American writer of middle-grade fiction

John David Anderson is an American writer of middle grade fiction. His works include Posted, Ms. Bixby's Last Day, Stowaway, One Last Shot, Riley's Ghost, Insert Coin to Continue, The Dungeoneers, Sidekicked, Minion, Granted, and Standard Hero Behavior., homebound

==Life and career==
Anderson was born and raised in Indianapolis, Indiana, where he currently resides. He is married to Alithea Anderson and is the father of twins.
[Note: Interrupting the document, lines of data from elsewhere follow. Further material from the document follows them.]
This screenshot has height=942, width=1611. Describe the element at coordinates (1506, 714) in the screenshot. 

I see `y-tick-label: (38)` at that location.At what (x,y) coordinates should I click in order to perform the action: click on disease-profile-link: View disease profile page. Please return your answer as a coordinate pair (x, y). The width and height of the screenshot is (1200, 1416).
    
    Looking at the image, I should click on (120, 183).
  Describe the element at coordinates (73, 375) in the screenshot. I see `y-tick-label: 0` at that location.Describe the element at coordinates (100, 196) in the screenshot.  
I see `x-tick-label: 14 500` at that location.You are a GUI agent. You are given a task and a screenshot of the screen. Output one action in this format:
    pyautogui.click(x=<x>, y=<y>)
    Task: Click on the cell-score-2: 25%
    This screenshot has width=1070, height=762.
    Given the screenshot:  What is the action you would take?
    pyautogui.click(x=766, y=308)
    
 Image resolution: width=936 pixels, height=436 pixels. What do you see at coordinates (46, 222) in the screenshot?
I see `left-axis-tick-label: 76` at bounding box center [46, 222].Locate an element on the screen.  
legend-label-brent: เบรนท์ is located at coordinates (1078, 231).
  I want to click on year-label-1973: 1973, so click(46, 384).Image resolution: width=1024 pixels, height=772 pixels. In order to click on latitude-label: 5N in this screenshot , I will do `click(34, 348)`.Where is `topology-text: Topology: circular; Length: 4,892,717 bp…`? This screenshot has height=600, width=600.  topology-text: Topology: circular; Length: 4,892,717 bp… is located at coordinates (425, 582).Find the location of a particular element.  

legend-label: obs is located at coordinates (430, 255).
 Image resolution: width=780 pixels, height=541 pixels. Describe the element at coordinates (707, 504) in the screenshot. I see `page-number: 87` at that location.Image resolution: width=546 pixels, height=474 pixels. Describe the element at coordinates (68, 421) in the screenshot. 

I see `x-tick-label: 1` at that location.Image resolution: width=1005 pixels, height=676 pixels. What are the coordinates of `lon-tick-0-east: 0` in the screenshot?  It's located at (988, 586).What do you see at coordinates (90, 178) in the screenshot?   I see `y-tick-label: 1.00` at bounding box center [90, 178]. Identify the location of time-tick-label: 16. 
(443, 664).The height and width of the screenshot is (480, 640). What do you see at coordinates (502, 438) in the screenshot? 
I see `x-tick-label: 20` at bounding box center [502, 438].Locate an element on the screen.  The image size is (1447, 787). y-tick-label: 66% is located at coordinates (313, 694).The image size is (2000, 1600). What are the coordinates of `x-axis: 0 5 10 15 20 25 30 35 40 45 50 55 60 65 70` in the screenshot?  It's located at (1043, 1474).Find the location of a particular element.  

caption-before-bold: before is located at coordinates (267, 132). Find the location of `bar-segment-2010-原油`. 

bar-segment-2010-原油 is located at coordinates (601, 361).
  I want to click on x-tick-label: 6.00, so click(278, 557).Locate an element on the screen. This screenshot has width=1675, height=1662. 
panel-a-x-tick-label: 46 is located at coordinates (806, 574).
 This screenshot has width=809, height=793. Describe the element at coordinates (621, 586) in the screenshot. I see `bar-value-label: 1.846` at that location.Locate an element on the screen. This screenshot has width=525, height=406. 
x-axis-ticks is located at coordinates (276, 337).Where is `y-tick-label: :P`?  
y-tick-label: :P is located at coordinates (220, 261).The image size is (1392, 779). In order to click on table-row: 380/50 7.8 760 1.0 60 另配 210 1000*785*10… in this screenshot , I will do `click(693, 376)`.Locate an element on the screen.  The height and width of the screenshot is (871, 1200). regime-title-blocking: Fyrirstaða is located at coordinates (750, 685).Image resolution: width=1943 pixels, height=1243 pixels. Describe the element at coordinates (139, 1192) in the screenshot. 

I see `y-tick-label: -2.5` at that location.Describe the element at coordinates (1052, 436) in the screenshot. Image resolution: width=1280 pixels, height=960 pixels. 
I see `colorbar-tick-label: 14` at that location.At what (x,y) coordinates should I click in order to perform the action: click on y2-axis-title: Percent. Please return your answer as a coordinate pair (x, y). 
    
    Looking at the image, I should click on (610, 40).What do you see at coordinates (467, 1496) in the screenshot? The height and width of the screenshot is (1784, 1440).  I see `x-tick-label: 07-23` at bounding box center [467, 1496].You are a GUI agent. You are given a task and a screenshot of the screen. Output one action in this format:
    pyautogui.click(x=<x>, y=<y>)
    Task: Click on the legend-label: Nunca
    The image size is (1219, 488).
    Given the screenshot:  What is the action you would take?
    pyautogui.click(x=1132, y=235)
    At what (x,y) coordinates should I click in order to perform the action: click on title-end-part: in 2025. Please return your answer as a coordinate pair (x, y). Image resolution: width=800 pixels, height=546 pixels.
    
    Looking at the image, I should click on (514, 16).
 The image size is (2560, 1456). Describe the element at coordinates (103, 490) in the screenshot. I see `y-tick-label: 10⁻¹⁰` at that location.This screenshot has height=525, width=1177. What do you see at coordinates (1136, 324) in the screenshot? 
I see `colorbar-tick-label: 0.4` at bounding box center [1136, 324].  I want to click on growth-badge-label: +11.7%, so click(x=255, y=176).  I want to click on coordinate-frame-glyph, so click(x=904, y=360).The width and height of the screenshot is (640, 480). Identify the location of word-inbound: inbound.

Anderson attended Indiana University, where he received an undergraduate degree in English literature, and the University of Illinois, where he received a master's degree in the same. He is a full-time writer and frequent presenter at schools across the country. His books have been featured on many state and library reading lists.

==Works==
- Standard Hero Behavior (2007). Clarion Books.
- Sidekicked (2013). Walden, HarperCollins.
- Minion (2014). Walden, HarperCollins.
- The Dungeoneers (2015). Walden, HarperCollins.
- Ms. Bixby's Last Day (2016). Walden, HarperCollins.
- Insert Coin to Continue (2016). Aladdin Books.
- Posted (2017). Walden, HarperCollins.
- Granted (2018). Walden, HarperCollins.
- Finding Orion (2019). Walden, HarperCollins.
- One Last Shot (2020). Walden, HarperCollins.
- Stowaway (2021). Walden, HarperCollins.
- Riley's Ghost (2022). Walden, HarperCollins.